● **Exercise brief**
Copy word for word each line from the one that has "The width and height of the screenshot is (629, 375)." to the last line of the records, with no other lines.

● **Data supplied**
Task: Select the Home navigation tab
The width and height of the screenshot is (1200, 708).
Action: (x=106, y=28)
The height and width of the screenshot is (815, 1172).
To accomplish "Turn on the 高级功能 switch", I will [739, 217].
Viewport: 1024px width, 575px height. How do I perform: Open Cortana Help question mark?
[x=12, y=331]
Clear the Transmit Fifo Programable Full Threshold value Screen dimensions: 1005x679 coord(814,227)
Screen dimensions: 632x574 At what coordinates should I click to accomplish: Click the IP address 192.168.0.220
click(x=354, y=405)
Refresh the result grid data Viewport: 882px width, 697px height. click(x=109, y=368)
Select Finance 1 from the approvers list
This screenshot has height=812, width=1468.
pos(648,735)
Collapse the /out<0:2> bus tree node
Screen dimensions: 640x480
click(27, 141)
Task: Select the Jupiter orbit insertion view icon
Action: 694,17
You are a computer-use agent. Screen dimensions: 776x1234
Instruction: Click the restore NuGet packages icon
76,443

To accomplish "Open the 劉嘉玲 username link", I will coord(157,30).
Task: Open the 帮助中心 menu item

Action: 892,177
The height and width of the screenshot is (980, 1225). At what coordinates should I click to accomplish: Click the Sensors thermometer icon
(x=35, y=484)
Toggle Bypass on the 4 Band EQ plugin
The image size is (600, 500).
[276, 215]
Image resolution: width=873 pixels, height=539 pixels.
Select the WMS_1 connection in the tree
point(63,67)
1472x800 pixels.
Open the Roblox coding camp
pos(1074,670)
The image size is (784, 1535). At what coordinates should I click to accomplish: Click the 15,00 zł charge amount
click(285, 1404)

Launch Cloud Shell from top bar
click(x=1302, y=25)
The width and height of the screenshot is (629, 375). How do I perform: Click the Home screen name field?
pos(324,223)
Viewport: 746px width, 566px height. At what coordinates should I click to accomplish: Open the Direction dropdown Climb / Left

● **Response below**
The width and height of the screenshot is (629, 375). How do I perform: Click the Home screen name field?
pos(324,223)
Viewport: 746px width, 566px height. At what coordinates should I click to accomplish: Open the Direction dropdown Climb / Left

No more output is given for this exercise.